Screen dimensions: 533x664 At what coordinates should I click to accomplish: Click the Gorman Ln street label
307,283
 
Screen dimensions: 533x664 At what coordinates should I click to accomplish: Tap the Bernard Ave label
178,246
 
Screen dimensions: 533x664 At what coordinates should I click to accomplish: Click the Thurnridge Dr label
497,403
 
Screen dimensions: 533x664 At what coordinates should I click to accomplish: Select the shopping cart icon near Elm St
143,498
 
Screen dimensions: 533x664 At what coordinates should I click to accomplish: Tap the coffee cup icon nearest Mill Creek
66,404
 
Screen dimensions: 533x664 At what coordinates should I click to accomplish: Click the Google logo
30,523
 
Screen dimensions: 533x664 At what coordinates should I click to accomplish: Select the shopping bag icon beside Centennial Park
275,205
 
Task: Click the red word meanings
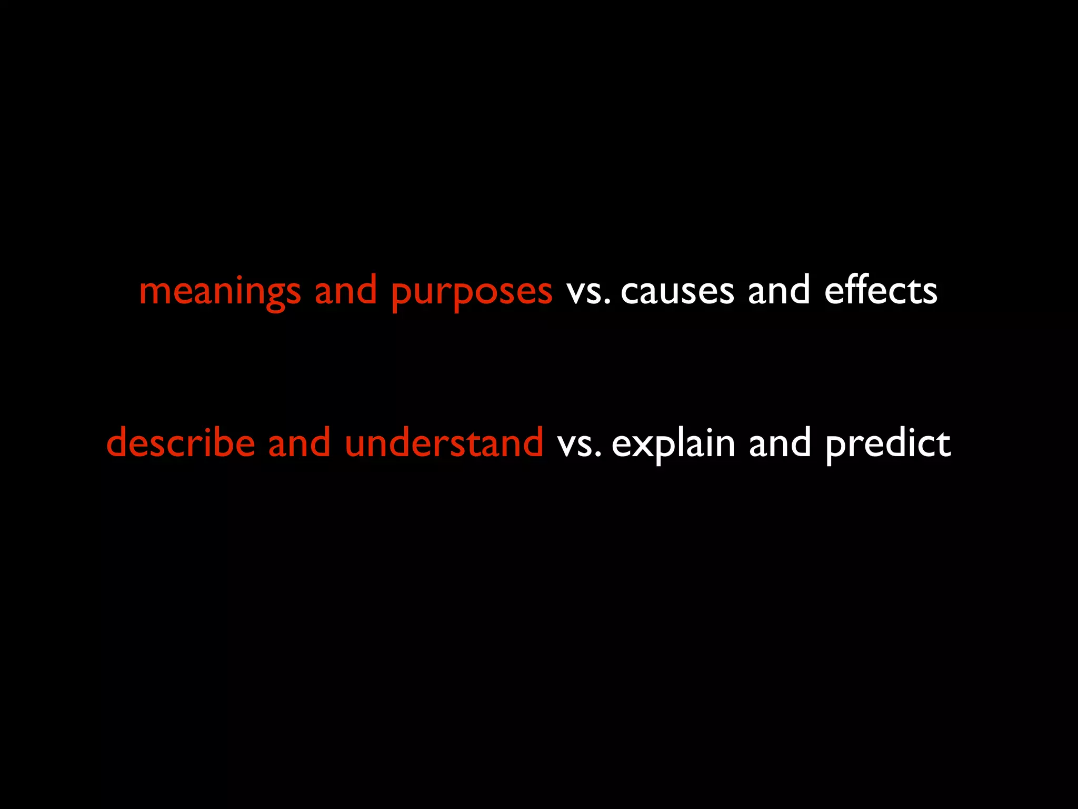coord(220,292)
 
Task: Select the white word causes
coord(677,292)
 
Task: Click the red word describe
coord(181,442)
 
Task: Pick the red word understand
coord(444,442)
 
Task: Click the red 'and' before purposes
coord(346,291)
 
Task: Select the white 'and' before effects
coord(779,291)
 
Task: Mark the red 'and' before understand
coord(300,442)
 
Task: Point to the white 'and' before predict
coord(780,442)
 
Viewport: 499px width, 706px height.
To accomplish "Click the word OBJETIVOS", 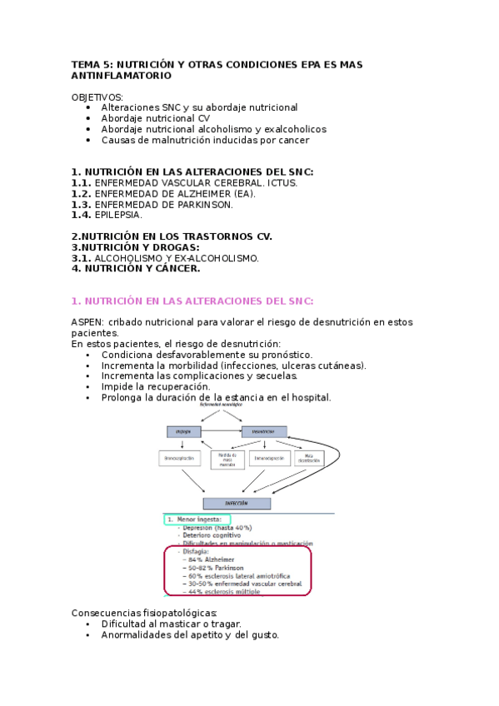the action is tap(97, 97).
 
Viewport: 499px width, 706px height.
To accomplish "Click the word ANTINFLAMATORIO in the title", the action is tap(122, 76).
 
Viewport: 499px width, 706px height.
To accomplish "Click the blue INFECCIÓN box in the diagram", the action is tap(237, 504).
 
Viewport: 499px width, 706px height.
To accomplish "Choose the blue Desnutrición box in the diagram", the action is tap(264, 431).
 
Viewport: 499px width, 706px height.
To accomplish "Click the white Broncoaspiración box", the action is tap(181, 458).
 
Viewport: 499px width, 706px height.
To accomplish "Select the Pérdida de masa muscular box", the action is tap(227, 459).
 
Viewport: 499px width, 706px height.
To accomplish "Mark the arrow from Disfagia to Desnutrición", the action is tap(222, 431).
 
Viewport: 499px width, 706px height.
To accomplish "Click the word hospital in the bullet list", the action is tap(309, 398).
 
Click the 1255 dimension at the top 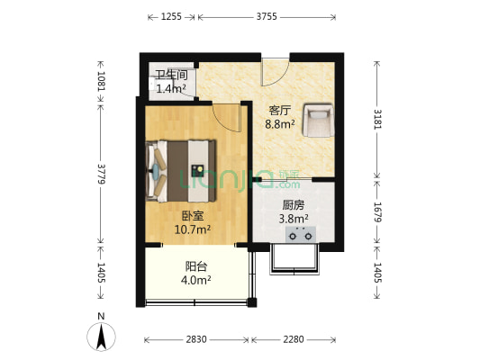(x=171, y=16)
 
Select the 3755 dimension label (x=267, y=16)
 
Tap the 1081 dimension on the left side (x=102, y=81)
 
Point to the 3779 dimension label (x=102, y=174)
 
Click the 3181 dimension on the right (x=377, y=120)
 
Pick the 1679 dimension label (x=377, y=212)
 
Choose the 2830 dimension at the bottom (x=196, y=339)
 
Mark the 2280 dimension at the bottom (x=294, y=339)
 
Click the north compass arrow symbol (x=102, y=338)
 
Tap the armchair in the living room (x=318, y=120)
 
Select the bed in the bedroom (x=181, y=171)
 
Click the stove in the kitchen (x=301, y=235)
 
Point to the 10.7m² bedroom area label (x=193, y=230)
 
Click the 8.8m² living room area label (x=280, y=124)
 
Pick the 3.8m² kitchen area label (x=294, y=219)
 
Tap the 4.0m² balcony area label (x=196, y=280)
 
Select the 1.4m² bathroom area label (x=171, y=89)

....

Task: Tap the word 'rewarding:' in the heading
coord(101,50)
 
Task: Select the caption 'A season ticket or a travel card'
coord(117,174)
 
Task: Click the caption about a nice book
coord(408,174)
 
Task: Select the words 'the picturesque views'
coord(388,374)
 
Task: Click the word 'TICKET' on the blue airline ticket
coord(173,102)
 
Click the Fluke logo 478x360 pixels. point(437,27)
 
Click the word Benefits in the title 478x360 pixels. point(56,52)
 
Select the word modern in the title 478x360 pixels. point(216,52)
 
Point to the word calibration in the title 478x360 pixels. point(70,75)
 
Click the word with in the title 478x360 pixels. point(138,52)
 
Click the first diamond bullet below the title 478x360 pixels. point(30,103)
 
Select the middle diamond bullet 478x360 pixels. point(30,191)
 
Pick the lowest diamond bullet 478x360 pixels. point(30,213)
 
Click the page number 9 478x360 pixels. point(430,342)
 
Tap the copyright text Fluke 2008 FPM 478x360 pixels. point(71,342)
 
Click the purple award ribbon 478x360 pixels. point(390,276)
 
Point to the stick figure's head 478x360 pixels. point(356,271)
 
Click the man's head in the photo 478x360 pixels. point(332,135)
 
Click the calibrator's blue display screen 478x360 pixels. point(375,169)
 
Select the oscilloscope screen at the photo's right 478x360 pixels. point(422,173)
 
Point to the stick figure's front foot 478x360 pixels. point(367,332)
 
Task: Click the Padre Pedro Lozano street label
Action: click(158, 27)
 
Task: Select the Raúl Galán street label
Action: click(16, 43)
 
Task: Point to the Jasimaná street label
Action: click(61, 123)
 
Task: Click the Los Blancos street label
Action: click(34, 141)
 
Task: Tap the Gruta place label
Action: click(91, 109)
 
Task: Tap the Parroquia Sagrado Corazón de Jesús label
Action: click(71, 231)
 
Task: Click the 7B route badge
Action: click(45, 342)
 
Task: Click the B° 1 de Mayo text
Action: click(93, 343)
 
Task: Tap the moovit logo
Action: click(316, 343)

....

▸ **Aim of the exercise**
Copy the lines above, from the line that contains "Task: Tap the word" through the line that contains "Point to the word", inclusive.

▸ **Solution**
Task: Tap the word 'rewarding:' in the heading
coord(101,50)
 
Task: Select the caption 'A season ticket or a travel card'
coord(117,174)
 
Task: Click the caption about a nice book
coord(408,174)
 
Task: Select the words 'the picturesque views'
coord(388,374)
 
Task: Click the word 'TICKET' on the blue airline ticket
coord(173,102)
 
Click the Fluke logo 478x360 pixels. point(437,27)
 
Click the word Benefits in the title 478x360 pixels. point(56,52)
 
Select the word modern in the title 478x360 pixels. point(216,52)
 
Point to the word calibration in the title 478x360 pixels. point(70,75)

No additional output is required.